Les 44 Présidents des Conseils généraux
de la droite, du centre et des indépendants
DEPOT DE PLAINTE DES CONSEILLERS GENERAUX UMP
SUITE A LA CAMPAGNE DE COMMUNICATION ENGAGEE PAR BERSON CONTRE LA REFORME DES COLLECTIVITES LOCALES
Les élus du groupe UMP du Conseil Général condamnent l’utilisation des fonds publics et de l’argent des Essonniens à des campagnes mensongères et partisanes, à fortiori lorsque celles-ci viennent en substitution de campagnes, qui visaient à promouvoir les métiers en Essonne et les talents des banlieues !
Ils se réservent également le droit de saisir la commission Nationale des Comptes de Campagne et le Conseil d’Etat.
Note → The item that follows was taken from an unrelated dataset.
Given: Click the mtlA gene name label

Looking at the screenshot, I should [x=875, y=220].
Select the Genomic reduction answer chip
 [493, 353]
En effet, depuis le dernier trimestre 2009 le Conseil Général de l’Essonne a engagé une campagne de désinformation de grande ampleur, sur fonds publics, sur le projet de réforme des collectivités territoriales en cours de discussion au Parlement. Cette campagne a pris la forme d’affichages, d’achat d’espaces publicitaires, de pétitions, de courriers, ou encore d’édition de brochures, sites Internet…
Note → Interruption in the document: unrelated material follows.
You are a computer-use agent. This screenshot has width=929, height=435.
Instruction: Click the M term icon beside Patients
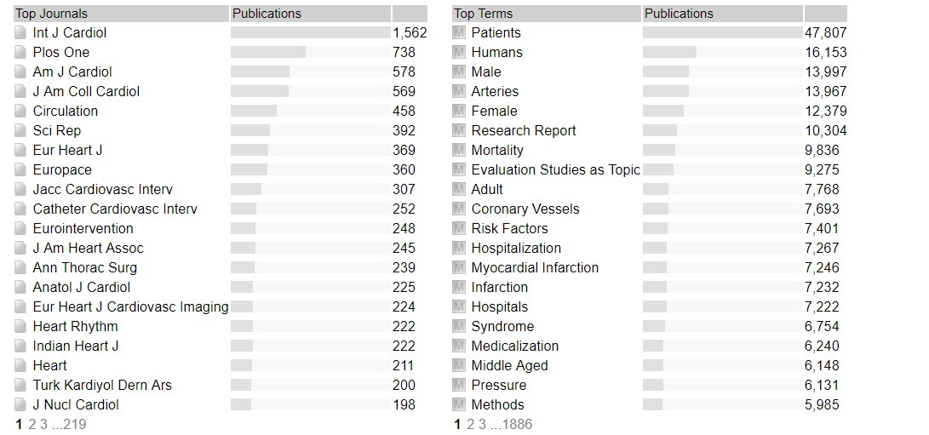[x=460, y=33]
Interrogé sur le coût de celle-ci lors de la dernière séance publique, Monsieur BERSON a indiqué qu’elle avait coûté 200 000 euros et que cela n’avait pas nécessité de budget supplémentaire car cette campagne avait remplacé une autre campagne d’information programmée par le Conseil général.
Considérant que cette campagne peut être regardée comme une contribution en nature à la campagne de la liste socialiste de la région Ile de France et donc méconnaître les articles L. 52-8 (financement prohibé) et L. 52-12 (exhaustivité du compte de campagne).
La méconnaissance de ces dispositions est sanctionnée pénalement par l’article L 113 -1 du code électoral.
Les conseillers généraux du groupe UMP déposent plainte auprès du Procureur de la République pour utilisation de fonds publics pour une campagne d’intérêt national et n’ayant pas trait à la vie de la collectivité.
Ils rappellent à cet égard que l’ADF a souhaité, comme le soulignait le Président BERSON lors de ses vœux, que les départements ayant lancé ces campagnes les interrompent, consciente du risque qu’elles faisaient courir aux listes régionales.